On all sorts of issues, religious Jews seek halachic guidance from their local rabbi in order to ensure that their behavior conforms to Jewish law. A dairy fork was used to eat meat? Call the rabbi! A certain kind of medicine needs to be taken on Shabbat? Ask the scholar! But how many Orthodox Jews in Brooklyn, New York, or Golders Green, London, or Marais in Paris have bothered to ask their rabbi a similar question about whether they are obligated to make aliya? My intention is not to cast aspersions on anyone or their personal decisions. But if people are concerned enough about Halacha to ask questions about what they put in their mouths, shouldn’t they also ask for guidance about where they choose to live their lives? AT A time such as this, precisely when aliya is dwindling, it is incumbent upon each and every Orthodox Jew in America and elsewhere to look in the mirror and ask himself with unadorned honesty: Where do I really belong? A surge of Orthodox aliya from the West could potentially light a spark, setting an example for other Jews to follow.

It would make headlines, bolster Israeli society and remind Jews everywhere – including a number of our fellow Israelis – that our destiny as a people is in this Land and this Land alone.

As people of faith, Orthodox Jews have a special responsibility to put aliya back on the international Jewish agenda.
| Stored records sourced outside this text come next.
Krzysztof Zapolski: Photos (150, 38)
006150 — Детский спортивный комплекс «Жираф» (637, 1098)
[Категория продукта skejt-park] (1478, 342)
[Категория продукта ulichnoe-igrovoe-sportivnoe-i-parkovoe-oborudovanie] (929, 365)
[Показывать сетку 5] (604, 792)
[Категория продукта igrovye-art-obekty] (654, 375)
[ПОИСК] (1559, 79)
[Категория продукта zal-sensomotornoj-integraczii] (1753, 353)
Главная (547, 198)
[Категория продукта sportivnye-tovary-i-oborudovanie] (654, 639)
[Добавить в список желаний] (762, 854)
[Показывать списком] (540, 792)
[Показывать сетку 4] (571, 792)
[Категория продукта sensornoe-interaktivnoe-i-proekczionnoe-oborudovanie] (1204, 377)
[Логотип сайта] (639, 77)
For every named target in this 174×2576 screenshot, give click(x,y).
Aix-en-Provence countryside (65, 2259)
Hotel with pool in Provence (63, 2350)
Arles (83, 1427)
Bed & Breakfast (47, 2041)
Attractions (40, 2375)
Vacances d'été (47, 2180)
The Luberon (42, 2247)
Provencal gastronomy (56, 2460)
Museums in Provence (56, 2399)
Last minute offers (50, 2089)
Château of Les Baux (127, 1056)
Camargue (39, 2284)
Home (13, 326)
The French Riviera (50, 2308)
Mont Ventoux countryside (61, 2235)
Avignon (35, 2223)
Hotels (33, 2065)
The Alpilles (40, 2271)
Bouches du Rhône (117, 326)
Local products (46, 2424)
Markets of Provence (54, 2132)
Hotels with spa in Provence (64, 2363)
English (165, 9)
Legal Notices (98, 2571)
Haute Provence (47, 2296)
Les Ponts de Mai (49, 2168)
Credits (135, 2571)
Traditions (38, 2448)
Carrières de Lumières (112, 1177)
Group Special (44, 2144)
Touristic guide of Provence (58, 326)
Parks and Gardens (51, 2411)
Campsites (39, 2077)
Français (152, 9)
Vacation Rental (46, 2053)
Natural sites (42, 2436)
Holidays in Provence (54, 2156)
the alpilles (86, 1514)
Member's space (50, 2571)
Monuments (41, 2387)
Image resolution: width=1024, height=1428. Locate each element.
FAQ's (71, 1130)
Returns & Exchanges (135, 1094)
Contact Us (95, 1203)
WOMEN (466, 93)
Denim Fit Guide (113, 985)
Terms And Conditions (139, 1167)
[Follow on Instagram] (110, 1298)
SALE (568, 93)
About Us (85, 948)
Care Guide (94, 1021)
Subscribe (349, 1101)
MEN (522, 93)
For two millennia, observant Jews have turned to face Jerusalem three times a day every day, pleading with the Creator to “gather us in from the four corners of the earth.”

Now that we have a sovereign Jewish state, moving to Israel is easier than ever before.

So no more excuses! The call of Jewish destiny and the cry of previous generations must no longer be ignored. It is time for American, Canadian, Australian, British and other Orthodox Jews to set an example for their brethren, leave behind the exile and finally come home.

The writer is chairman of Shavei Israel (www.shavei.org), which assists lost tribes and hidden Jewish communities to return to Israel and the Jewish people.